Output the data below in full, byte for byte. Nothing may differ.

Segment Open

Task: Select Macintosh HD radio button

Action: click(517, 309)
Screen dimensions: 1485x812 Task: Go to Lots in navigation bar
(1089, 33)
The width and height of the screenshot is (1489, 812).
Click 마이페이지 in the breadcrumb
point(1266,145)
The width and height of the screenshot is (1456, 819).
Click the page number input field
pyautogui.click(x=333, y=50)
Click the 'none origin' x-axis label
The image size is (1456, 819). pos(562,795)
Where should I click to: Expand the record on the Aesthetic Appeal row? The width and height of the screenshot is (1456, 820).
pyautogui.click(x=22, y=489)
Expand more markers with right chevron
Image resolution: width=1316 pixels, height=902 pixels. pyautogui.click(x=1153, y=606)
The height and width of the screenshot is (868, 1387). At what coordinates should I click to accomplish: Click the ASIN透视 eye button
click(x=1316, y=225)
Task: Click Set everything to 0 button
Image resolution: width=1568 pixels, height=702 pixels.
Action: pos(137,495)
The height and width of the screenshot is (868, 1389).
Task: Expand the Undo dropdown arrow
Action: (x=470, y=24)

Segment Closed

**Response box**.
Task: Select Macintosh HD radio button

Action: click(517, 309)
Screen dimensions: 1485x812 Task: Go to Lots in navigation bar
(1089, 33)
The width and height of the screenshot is (1489, 812).
Click 마이페이지 in the breadcrumb
point(1266,145)
The width and height of the screenshot is (1456, 819).
Click the page number input field
pyautogui.click(x=333, y=50)
Click the 'none origin' x-axis label
The image size is (1456, 819). pos(562,795)
Where should I click to: Expand the record on the Aesthetic Appeal row? The width and height of the screenshot is (1456, 820).
pyautogui.click(x=22, y=489)
Expand more markers with right chevron
Image resolution: width=1316 pixels, height=902 pixels. pyautogui.click(x=1153, y=606)
The height and width of the screenshot is (868, 1387). At what coordinates should I click to accomplish: Click the ASIN透视 eye button
click(x=1316, y=225)
Task: Click Set everything to 0 button
Image resolution: width=1568 pixels, height=702 pixels.
Action: pos(137,495)
The height and width of the screenshot is (868, 1389).
Task: Expand the Undo dropdown arrow
Action: (x=470, y=24)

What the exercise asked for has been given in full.